What’s purpose for?

abstract purposeI’ve been working with KPMG around trust – as the critical currency for organisations to be successful and thrive in the future. The thinking here is that in our connected world, it is no longer feasible to focus on one or two key stakeholders – connectivity means that there are many different stakeholders and to grow means working effectively with all of them. For some, financial performance (to my mind the traditional metric of success with stakeholders) is still key – but looked at collectively it is too narrow, hence the broader currency of trust. Trust being built in many different ways, and top line growth/profitability just one of those routes.  Indeed, some of the complexity lies in the fact that the alternative ways of delivering trust do not appear to be on the face of it to be compatible with one another. Digging deeper, routes to success lie in achieving that compatibility and reconciling the alternatives (potentially over time even if not simultaneously).

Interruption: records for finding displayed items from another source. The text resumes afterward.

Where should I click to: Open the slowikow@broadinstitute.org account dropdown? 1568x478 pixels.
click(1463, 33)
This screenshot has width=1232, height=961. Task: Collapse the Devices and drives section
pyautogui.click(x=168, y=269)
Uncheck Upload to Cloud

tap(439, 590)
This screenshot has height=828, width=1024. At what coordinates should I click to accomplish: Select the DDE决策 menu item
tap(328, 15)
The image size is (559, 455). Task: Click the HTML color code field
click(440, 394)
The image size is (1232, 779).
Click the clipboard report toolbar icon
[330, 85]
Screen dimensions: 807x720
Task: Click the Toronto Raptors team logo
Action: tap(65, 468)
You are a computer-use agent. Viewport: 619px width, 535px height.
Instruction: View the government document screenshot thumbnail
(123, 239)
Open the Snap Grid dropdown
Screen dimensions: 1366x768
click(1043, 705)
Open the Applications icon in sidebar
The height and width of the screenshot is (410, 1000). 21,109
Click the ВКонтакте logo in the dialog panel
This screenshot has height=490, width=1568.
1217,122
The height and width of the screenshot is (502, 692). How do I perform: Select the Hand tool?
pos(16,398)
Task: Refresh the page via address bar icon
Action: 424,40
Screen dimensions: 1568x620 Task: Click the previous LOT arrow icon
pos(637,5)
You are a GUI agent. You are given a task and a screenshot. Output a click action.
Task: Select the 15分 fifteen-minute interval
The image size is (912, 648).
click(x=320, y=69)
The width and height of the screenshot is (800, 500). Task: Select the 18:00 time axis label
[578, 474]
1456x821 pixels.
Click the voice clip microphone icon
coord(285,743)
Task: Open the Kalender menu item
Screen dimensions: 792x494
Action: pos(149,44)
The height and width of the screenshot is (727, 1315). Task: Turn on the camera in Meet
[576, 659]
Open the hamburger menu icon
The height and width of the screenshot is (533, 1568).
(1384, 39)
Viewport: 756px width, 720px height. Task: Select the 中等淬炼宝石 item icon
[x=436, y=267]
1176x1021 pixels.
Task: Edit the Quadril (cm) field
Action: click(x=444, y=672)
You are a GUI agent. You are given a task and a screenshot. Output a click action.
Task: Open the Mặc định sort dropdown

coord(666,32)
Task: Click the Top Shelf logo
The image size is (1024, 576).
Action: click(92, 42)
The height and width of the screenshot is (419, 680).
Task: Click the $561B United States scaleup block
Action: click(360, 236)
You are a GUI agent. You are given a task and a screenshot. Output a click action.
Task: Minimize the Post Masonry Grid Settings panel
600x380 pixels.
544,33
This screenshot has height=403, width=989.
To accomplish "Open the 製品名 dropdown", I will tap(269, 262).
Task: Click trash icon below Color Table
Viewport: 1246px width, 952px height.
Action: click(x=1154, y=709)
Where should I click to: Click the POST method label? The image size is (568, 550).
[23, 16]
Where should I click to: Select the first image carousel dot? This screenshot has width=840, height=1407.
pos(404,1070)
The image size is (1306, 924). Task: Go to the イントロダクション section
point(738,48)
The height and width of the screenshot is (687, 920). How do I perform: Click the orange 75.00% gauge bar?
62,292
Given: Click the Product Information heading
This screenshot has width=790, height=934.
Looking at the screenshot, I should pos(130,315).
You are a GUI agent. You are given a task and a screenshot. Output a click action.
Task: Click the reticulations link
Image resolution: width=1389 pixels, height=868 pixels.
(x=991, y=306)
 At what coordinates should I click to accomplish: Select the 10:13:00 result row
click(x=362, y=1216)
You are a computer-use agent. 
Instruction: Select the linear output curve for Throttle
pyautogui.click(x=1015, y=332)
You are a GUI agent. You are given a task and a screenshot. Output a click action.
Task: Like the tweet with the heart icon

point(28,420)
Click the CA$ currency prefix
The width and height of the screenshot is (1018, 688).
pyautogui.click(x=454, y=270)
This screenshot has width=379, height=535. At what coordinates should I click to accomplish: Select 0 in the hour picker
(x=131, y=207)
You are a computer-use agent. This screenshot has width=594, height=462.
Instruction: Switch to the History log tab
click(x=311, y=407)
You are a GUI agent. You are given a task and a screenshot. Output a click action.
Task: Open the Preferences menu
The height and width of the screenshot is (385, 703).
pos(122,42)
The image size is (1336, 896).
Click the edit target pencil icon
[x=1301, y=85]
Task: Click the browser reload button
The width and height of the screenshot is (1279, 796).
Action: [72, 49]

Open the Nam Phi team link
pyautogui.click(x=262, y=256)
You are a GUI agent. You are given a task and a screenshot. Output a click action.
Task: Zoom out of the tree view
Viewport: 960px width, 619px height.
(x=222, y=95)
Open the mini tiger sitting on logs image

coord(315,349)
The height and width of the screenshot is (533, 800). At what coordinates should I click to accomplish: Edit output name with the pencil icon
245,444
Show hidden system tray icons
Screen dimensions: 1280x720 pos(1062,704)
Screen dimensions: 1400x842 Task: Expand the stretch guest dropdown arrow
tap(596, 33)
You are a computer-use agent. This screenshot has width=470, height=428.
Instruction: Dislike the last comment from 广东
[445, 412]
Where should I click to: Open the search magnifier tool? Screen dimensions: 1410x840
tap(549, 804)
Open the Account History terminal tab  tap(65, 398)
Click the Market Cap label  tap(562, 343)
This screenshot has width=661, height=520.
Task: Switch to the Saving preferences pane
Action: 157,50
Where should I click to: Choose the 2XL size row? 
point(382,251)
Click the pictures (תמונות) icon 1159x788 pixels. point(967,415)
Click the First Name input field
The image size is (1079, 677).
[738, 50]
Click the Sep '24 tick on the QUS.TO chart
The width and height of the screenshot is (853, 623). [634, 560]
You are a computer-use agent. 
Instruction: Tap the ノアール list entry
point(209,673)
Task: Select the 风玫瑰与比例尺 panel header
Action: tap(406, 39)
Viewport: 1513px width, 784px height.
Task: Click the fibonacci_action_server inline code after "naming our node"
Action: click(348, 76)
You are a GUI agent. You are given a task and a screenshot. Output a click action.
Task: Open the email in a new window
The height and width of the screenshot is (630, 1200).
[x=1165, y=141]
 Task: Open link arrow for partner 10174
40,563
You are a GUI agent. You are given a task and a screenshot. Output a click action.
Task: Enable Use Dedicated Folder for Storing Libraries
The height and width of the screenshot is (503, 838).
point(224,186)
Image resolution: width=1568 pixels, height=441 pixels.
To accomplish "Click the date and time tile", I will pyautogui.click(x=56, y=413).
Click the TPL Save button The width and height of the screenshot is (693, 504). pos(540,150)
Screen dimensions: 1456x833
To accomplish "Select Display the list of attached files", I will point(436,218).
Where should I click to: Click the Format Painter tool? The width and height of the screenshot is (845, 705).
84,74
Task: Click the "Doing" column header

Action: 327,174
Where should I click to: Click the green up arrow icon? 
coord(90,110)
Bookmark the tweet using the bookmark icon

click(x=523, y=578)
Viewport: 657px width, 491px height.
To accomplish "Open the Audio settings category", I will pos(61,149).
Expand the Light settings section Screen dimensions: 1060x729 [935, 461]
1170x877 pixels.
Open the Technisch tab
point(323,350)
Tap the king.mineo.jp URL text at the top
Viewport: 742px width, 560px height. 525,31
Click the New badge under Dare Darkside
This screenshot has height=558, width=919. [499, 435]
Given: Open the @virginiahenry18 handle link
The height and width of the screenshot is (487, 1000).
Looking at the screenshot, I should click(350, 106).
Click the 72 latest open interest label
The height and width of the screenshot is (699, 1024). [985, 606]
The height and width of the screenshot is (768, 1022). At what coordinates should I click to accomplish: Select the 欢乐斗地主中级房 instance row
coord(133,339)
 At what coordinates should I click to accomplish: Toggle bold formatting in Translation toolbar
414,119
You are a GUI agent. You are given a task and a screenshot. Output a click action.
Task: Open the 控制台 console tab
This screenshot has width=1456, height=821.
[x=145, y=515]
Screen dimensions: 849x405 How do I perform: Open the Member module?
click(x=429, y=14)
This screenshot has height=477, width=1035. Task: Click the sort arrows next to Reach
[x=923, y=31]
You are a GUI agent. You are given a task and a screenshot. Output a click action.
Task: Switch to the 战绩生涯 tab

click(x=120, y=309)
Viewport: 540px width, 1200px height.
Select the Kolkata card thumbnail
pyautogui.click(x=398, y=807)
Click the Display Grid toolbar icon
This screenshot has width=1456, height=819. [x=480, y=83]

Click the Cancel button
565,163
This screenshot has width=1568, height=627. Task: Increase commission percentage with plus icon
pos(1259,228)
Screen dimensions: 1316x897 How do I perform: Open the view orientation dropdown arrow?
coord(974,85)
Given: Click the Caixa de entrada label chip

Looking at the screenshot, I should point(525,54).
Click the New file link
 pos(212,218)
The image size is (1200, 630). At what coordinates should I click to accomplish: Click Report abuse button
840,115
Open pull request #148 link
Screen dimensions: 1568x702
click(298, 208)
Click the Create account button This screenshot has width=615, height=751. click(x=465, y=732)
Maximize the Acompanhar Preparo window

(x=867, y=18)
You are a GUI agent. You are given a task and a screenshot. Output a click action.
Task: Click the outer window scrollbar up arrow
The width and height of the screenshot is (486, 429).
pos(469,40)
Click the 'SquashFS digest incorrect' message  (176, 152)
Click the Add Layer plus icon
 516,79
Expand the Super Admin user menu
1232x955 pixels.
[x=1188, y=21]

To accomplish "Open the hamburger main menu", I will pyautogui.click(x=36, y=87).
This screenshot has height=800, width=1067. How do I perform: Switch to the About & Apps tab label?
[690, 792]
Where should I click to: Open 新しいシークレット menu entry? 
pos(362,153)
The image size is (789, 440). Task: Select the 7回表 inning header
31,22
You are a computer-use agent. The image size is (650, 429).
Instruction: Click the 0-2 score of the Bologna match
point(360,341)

But from that premise, I’ve been musing on where connectivity requires broader definitions elsewhere. And so, I’ve been thinking about strategy.  Strategy seems to me to be a somewhat thankless task in these VUCA times. To go deeply enough into a medium term strategy has traditionally taken time and resource – but that time means that the completed strategy is often at risk of being superseded by events or by disruptive elements in the sector. That is the thinking behind Shaping Tomorrow which I’ve mentioned before – to have an automated process for as much of strategic planning as possible to make the creation of strategy a rapid, and hence if need be frequent, event. Or there is the Google approach – review strategic priorities every 90 days (bearing in mind that Alphabet and Google may now have different approaches to this).

I’ve also been working closely with Blueprint for Better Business and thinking about purpose – to my mind a much misunderstood and overused term in the business world. The various challenges around strategy led me to wonder whether, like performance, this now requires something broader – and whether in reality the framework for organisations to thrive is now purpose. Strategy then becomes (like performance) one demonstration or lens on the wider purpose (ie like performance it is not redundant, but now part of a menu).

Going beyond strategy, purpose sets the boundaries for innovation but does not constrain ideas and insights to the purely incremental or business as usual (which is often the practical reality of strategy as communicated, even if not the intent). Purpose can inspire and motivate people and communities, and hence foster self management and decentralised decision making within an aligned and coherent whole. Purpose can align partners and networks around a common goal or achievement, even where the agendas of the players are different.

And to come back to the thinking on trust, purpose which is key to reconciling the engagement of, and building trust with, multiple stakeholders.